─── Provided data ───
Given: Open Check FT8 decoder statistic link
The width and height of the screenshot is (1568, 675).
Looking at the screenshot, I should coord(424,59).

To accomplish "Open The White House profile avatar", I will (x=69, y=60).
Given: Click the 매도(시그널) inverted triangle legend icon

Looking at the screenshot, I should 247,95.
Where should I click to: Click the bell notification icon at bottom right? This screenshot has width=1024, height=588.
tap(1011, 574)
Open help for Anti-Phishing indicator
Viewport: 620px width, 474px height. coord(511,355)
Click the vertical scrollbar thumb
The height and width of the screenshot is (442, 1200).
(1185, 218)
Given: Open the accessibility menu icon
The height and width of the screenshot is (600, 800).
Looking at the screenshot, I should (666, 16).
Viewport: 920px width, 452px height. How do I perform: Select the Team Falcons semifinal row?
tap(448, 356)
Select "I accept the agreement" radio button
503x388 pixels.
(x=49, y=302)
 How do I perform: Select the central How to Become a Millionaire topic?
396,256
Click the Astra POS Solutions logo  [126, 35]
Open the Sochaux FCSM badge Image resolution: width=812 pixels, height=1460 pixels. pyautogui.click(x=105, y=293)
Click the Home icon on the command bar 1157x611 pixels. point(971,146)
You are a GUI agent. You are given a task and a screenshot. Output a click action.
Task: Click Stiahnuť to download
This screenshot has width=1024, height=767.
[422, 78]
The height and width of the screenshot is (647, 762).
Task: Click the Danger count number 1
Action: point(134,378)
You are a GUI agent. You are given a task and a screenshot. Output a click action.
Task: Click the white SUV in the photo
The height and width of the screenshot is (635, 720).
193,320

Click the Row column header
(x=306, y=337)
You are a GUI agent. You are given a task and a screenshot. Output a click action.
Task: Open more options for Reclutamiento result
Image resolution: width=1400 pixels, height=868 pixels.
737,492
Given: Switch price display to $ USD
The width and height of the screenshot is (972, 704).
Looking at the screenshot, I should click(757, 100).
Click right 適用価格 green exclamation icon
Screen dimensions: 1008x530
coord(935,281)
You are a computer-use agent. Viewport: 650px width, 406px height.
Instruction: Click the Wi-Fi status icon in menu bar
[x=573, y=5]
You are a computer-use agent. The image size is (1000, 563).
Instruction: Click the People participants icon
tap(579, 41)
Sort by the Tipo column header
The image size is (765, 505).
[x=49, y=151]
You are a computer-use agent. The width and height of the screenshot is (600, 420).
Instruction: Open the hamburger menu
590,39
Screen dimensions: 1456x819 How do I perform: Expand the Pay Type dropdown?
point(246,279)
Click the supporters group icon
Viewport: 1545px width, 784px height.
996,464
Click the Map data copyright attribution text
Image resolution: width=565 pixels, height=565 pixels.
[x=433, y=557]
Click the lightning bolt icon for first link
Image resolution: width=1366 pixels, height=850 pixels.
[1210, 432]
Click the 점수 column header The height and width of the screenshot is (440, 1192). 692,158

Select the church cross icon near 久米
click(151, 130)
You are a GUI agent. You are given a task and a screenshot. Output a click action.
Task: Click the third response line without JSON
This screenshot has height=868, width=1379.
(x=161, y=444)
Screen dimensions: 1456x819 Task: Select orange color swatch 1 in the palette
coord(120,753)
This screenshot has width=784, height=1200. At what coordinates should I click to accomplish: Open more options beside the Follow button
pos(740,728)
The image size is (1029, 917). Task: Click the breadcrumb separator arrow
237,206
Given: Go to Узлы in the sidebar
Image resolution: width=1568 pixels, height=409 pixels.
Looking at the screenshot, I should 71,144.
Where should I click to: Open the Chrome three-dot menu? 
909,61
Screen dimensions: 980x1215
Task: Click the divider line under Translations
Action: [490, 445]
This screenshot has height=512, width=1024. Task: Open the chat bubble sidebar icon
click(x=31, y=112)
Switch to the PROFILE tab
───
Work instruction.
Each line of the data above needs to be returned exactly.

Solution below.
Given: Open Check FT8 decoder statistic link
The width and height of the screenshot is (1568, 675).
Looking at the screenshot, I should coord(424,59).

To accomplish "Open The White House profile avatar", I will (x=69, y=60).
Given: Click the 매도(시그널) inverted triangle legend icon

Looking at the screenshot, I should 247,95.
Where should I click to: Click the bell notification icon at bottom right? This screenshot has width=1024, height=588.
tap(1011, 574)
Open help for Anti-Phishing indicator
Viewport: 620px width, 474px height. coord(511,355)
Click the vertical scrollbar thumb
The height and width of the screenshot is (442, 1200).
(1185, 218)
Given: Open the accessibility menu icon
The height and width of the screenshot is (600, 800).
Looking at the screenshot, I should (666, 16).
Viewport: 920px width, 452px height. How do I perform: Select the Team Falcons semifinal row?
tap(448, 356)
Select "I accept the agreement" radio button
503x388 pixels.
(x=49, y=302)
 How do I perform: Select the central How to Become a Millionaire topic?
396,256
Click the Astra POS Solutions logo  [126, 35]
Open the Sochaux FCSM badge Image resolution: width=812 pixels, height=1460 pixels. pyautogui.click(x=105, y=293)
Click the Home icon on the command bar 1157x611 pixels. point(971,146)
You are a GUI agent. You are given a task and a screenshot. Output a click action.
Task: Click Stiahnuť to download
This screenshot has width=1024, height=767.
[422, 78]
The height and width of the screenshot is (647, 762).
Task: Click the Danger count number 1
Action: point(134,378)
You are a GUI agent. You are given a task and a screenshot. Output a click action.
Task: Click the white SUV in the photo
The height and width of the screenshot is (635, 720).
193,320

Click the Row column header
(x=306, y=337)
You are a GUI agent. You are given a task and a screenshot. Output a click action.
Task: Open more options for Reclutamiento result
Image resolution: width=1400 pixels, height=868 pixels.
737,492
Given: Switch price display to $ USD
The width and height of the screenshot is (972, 704).
Looking at the screenshot, I should click(757, 100).
Click right 適用価格 green exclamation icon
Screen dimensions: 1008x530
coord(935,281)
You are a computer-use agent. Viewport: 650px width, 406px height.
Instruction: Click the Wi-Fi status icon in menu bar
[x=573, y=5]
You are a computer-use agent. The image size is (1000, 563).
Instruction: Click the People participants icon
tap(579, 41)
Sort by the Tipo column header
The image size is (765, 505).
[x=49, y=151]
You are a computer-use agent. The width and height of the screenshot is (600, 420).
Instruction: Open the hamburger menu
590,39
Screen dimensions: 1456x819 How do I perform: Expand the Pay Type dropdown?
point(246,279)
Click the supporters group icon
Viewport: 1545px width, 784px height.
996,464
Click the Map data copyright attribution text
Image resolution: width=565 pixels, height=565 pixels.
[x=433, y=557]
Click the lightning bolt icon for first link
Image resolution: width=1366 pixels, height=850 pixels.
[1210, 432]
Click the 점수 column header The height and width of the screenshot is (440, 1192). 692,158

Select the church cross icon near 久米
click(151, 130)
You are a GUI agent. You are given a task and a screenshot. Output a click action.
Task: Click the third response line without JSON
This screenshot has height=868, width=1379.
(x=161, y=444)
Screen dimensions: 1456x819 Task: Select orange color swatch 1 in the palette
coord(120,753)
This screenshot has width=784, height=1200. At what coordinates should I click to accomplish: Open more options beside the Follow button
pos(740,728)
The image size is (1029, 917). Task: Click the breadcrumb separator arrow
237,206
Given: Go to Узлы in the sidebar
Image resolution: width=1568 pixels, height=409 pixels.
Looking at the screenshot, I should 71,144.
Where should I click to: Open the Chrome three-dot menu? 
909,61
Screen dimensions: 980x1215
Task: Click the divider line under Translations
Action: [490, 445]
This screenshot has height=512, width=1024. Task: Open the chat bubble sidebar icon
click(x=31, y=112)
Switch to the PROFILE tab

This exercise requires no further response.